Search code examples
parsingocamlfrontendocamllexocamlyacc

Record tokens and their position to use them outside the front-end


I want to write a small beautifier for a specific language. In the beautifier, we will be able to indent one or several lines (ie, adding white-spaces on the left hand of each line); we will also be able to format the whole code (ie, alter white-spaces and newlines in appropriate locations).

Given a program, my front-end by ocamllex and ocamlyacc could build a Abstract Syntax Tree (AST):

(* in main.ml *)
let f = open_in file in
let buf = Lexing.from_channel f in
let ast = Parser.main Lexer.token buf in
analyse ast
...

I am familier with working on the AST to analyse, compile and print (not exactly the same) the program. However, it seems that we need to work directly on tokens to write a good beautifier. But I don't know how to manipulate tokens outside the front-end.

For example, is it common to record tokens and their position somewhere while parsing, so that we could still use them outside the front-end? For example, we may go through tokens in this record one by one, and print exactly the same program (including exact white spaces)?

Does anyone have any code snippet?

Edit 1: Here are some examples that use Lexing.lexeme_start_p on lexbuf runtime. However, what I want to know is whether and how people get these information outside (or after) a parsing? For instance, outside (or after) a parsing, how could we get the token from a position?

  (* in main.ml *)
  let ast = try Parser.main Lexer.token buf with
    | Lexer.Lexing_error e ->
      let pos = Lexing.lexeme_start_p buf in
      let l = pos.pos_lnum in
      let c = pos.pos_cnum - pos.pos_bol + 1 in
      pffo "File \"%s\", line %d, characters %d-%d:\n" file l (c-1) c
      pffo "Unexpected exception, parser top : lexical analysis > %s@." e;
      exit 1
    ...

 (* in lexer.mll *)
 rule token = parse 
   ...
   | "'" '\\' (_ as c)
     { let msg = Printf.sprintf "illegal escape sequence \\%c" c in
       let p = Lexing.lexeme_start_p lexbuf in
       raise (Lexical_error (msg, p.Lexing.pos_fname, p.Lexing.pos_lnum, 
              p.Lexing.pos_cnum - p.Lexing.pos_bol + 1)) }

Solution

  • Keeping token positions with tokens is pretty common in practical programming language implementations.

    The easiest way to print out a part of input code as-is is keep the input text somewhere and extract the part you want using the token locations.

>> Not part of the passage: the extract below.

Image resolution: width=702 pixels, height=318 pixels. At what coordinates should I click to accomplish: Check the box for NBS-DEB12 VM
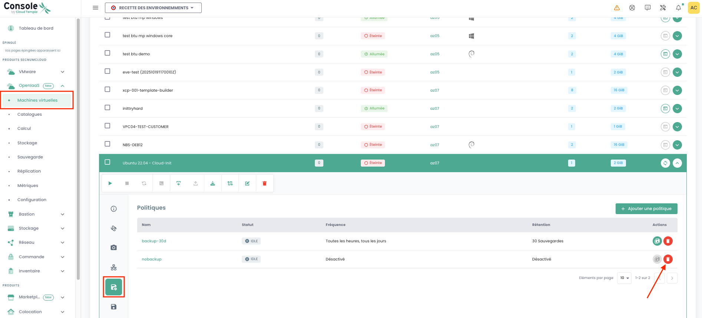[x=108, y=144]
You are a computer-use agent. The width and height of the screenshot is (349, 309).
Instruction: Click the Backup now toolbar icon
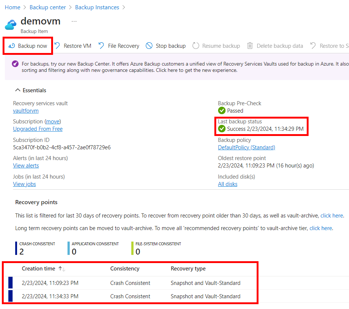pos(11,46)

Rebuilding the text from the stream of tokens and its positions inserting white spaces appropriately is hard to implement and very error prone I am afraid, and impossible when your lexer ignores non white space thing like comments.

    Such an example of printing input code as-is can be found in OCaml compiler implementation. For example Location.highlight_dumb tries to print the code around an error using lexer's lex_buffer field which carries the input text, though sometimes it is impossible since lex_buffer does not keep whole the input.